[Entries on where items appear]

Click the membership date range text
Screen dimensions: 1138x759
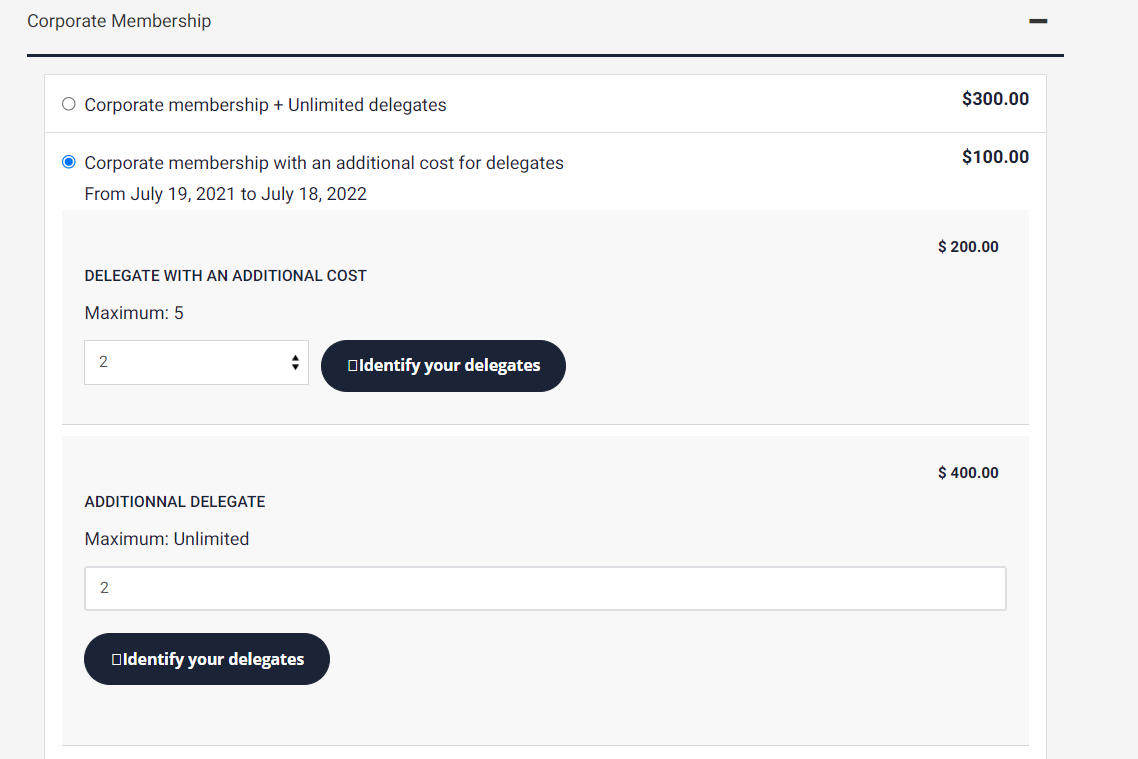point(225,194)
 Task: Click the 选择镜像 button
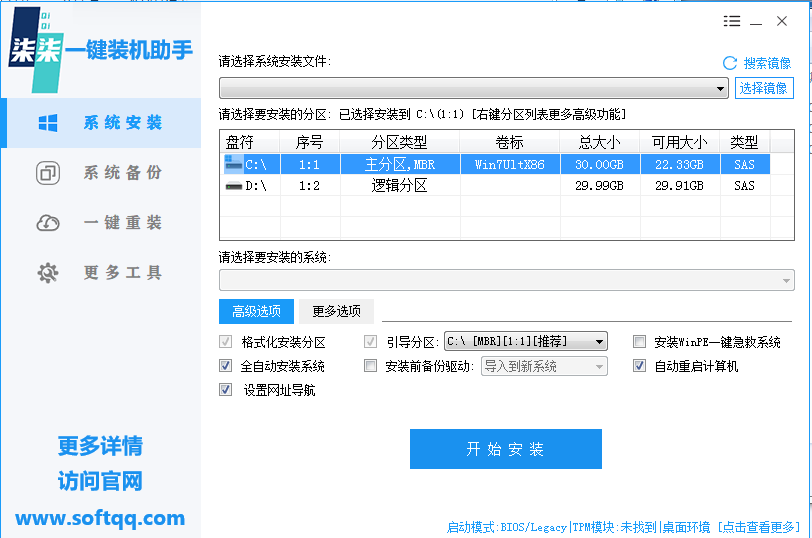[x=764, y=88]
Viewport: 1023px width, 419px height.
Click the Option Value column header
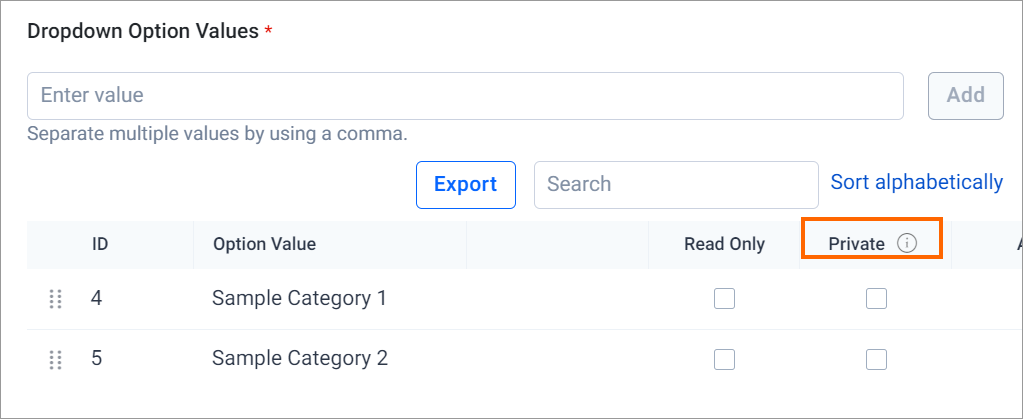(x=264, y=244)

**REQUIREMENT:**
Copy out the lines from the one containing "Task: Click the 选择镜像 button" up to and including the last line, leaving the pictures out of your answer.

**WRITTEN ANSWER:**
 Task: Click the 选择镜像 button
[x=764, y=88]
Viewport: 1023px width, 419px height.
Click the Option Value column header
(x=264, y=244)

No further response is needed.